Integrated Haematological Profiles of Redox Status, Lipid, and Inflammatory Protein Biomarkers in Benign Obesity and Unhealthy Obesity with Metabolic Syndrome

1Section of Medical Pathophysiology, Endocrinology and Food Science, Department of Experimental Medicine, “Sapienza” University, “Umberto I” Polyclinic, Viale Regina Elena 324, 00161 Rome, Italy
2Department of Life Sciences and Biotechnology, University of Ferrara, Via Luigi Borsari 46, 44100 Ferrara, Italy
3Department of Food and Nutrition, Kyung Hee University, 26 Kyungheedae-ro, Dongdaemun-gu, Seoul 130-701, Republic of Korea
4Active Longevity Clinic “Institut Krasoty na Arbate”, 8 Maly Nikolopeskovsky Lane, Moscow 119002, Russia
5Centre of Innovative Biotechnological Investigations (Cibi-NanoLab), 197 Vernadskogo Prospekt, Moscow 119571, Russia

Received 15 December 2014; Revised 11 April 2015; Accepted 20 April 2015

Academic Editor: Antonio Ayala

Copyright © 2015 Carla Lubrano et al. This is an open access article distributed under the Creative Commons Attribution License, which permits unrestricted use, distribution, and reproduction in any medium, provided the original work is properly cited.

■ **Records**
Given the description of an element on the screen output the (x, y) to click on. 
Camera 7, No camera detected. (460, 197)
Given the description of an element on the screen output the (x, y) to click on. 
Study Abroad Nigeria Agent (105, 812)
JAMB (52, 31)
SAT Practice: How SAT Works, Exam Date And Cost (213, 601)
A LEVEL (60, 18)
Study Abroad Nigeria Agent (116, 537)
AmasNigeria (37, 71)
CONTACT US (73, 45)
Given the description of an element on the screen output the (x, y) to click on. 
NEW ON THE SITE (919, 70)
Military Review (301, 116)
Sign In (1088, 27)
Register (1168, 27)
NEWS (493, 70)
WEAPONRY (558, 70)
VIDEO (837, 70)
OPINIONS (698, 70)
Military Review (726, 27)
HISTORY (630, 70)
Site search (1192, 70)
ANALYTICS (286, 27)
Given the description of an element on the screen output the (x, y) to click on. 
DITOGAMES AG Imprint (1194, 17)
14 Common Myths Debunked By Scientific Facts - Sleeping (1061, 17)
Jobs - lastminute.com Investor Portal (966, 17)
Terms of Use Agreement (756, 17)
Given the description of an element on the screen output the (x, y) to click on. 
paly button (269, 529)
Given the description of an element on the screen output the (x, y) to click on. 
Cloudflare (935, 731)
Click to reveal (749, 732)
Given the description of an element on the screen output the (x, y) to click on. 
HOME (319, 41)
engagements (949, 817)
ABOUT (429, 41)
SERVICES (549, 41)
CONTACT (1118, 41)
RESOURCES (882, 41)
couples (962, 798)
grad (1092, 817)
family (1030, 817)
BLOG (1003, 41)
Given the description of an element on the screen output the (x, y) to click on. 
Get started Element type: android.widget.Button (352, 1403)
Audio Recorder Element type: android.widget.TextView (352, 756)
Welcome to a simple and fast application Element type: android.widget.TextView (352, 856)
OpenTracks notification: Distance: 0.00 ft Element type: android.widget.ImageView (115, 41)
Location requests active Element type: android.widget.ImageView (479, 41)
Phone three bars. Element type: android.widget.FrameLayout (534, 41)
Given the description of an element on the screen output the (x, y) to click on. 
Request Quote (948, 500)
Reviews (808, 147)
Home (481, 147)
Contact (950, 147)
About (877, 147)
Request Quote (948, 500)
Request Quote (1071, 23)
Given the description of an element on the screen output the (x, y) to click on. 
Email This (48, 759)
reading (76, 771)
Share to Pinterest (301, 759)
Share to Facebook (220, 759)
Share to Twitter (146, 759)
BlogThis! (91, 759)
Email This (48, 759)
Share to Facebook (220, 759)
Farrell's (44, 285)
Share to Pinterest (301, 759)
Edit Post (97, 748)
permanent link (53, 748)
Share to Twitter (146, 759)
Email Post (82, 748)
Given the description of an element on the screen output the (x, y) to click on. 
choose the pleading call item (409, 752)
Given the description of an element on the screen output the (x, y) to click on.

■ **Brief**
Continue the article header on blood biomarkers in benign and unhealthy obesity, starting right after its copyright notice.

■ **Exercise output**
The pathogenesis of obesity (OB) and metabolic syndrome (MetS) implies free radical-, oxidized lipid- (LOOH-), and inflammatory cytokine-mediated altered pathways in target organs. Key elements of the transition from benign OB to unhealthy OB+MetS remain unclear. Here, we measured a panel of redox, antioxidant, and inflammation markers in the groups of OB patients (67 with, 45 without MetS) and 90 controls. Both OB groups displayed elevated levels of adipokines and heavy oxidative stress (OS) evidenced by reduced levels of glutathione, downregulated glutathione-S-transferase, increased 4-hydroxynonenal-protein adducts, reactive oxygen species, and membrane-bound monounsaturated fatty acids (MUFA). Exclusively in OB+MetS, higher-than-normal glutathione peroxidase activity, tumor necrosis factor-α, and other proinflammatory cytokines/chemokines/growth factors were observed; a combination of high adipokine plasminogen activator inhibitor-1 and MUFA was consistent with increased cardiovascular risk. The uncomplicated OB group showed features of adaptation to OS such as decreased levels of vitamin E, activated superoxide dismutase, and inhibited catalase, suggesting H2O2 hyperproduction. Proinflammatory cytokine pattern was normal, except few markers like RANTES, a suitable candidate for therapeutic approaches to prevent a setting of MetS by inhibition of LOOH-primed leukocyte chemotaxis/recruitment to target tissues.